**Work task:**
What you return should be exactly the lines from the one containing "Image resolution: width=744" down to the final line of the listing, with nothing else.
### The records
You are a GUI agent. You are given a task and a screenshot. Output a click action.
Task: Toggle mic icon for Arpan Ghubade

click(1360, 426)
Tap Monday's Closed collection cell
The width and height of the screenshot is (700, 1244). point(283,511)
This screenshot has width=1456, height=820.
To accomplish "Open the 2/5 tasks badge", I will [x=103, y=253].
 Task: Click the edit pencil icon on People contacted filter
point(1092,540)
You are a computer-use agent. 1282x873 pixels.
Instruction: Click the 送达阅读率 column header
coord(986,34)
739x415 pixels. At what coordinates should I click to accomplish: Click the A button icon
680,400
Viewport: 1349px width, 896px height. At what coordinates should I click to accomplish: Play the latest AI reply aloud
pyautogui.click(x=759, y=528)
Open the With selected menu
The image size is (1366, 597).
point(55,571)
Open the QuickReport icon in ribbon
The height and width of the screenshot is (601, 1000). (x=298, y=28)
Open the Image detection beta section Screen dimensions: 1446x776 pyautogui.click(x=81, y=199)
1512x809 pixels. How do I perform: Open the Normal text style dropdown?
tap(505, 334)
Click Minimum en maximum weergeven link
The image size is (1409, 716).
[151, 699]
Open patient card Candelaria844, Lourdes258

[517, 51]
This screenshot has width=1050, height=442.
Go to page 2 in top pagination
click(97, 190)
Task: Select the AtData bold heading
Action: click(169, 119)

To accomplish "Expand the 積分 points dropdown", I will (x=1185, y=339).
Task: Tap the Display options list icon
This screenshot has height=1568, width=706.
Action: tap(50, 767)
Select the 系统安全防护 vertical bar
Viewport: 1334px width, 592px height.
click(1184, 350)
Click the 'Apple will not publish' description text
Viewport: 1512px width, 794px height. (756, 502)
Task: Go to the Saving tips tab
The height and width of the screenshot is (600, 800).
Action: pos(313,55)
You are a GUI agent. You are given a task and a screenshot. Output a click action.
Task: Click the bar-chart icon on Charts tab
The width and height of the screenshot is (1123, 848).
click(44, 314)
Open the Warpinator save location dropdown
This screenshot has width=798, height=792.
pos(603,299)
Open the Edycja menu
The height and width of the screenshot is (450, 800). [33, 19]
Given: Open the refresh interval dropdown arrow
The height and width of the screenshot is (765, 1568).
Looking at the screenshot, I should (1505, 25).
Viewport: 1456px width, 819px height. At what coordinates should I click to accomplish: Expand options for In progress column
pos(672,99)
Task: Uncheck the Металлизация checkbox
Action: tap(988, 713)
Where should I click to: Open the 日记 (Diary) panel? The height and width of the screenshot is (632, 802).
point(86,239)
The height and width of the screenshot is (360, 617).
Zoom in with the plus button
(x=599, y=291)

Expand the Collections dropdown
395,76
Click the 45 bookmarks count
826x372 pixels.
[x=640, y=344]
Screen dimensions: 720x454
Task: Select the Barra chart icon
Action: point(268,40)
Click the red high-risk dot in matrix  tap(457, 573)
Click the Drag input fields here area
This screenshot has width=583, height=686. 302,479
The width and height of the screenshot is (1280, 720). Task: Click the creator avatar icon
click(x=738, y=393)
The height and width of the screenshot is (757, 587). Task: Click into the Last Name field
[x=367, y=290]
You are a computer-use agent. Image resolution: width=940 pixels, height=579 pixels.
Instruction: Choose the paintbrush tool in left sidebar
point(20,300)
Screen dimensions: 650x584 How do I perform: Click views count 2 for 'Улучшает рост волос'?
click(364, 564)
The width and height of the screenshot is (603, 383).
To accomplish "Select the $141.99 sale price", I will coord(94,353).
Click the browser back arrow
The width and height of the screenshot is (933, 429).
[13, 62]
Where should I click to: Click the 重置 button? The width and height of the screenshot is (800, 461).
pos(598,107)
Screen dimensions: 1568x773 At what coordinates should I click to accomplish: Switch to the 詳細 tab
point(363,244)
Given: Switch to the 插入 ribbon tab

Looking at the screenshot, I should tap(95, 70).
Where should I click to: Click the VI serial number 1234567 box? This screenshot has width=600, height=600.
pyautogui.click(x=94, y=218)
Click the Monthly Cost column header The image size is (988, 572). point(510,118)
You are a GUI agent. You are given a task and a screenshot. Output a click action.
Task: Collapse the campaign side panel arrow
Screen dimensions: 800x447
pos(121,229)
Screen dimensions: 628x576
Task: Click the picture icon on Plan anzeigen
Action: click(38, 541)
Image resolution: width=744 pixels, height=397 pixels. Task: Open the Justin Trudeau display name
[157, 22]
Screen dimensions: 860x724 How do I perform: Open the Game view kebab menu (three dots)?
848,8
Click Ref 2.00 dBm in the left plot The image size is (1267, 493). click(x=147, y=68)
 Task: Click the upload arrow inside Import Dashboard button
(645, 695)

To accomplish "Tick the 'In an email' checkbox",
######
**Response area:**
Image resolution: width=744 pixels, height=397 pixels. Task: Open the Justin Trudeau display name
[157, 22]
Screen dimensions: 860x724 How do I perform: Open the Game view kebab menu (three dots)?
848,8
Click Ref 2.00 dBm in the left plot The image size is (1267, 493). click(x=147, y=68)
 Task: Click the upload arrow inside Import Dashboard button
(645, 695)

To accomplish "Tick the 'In an email' checkbox",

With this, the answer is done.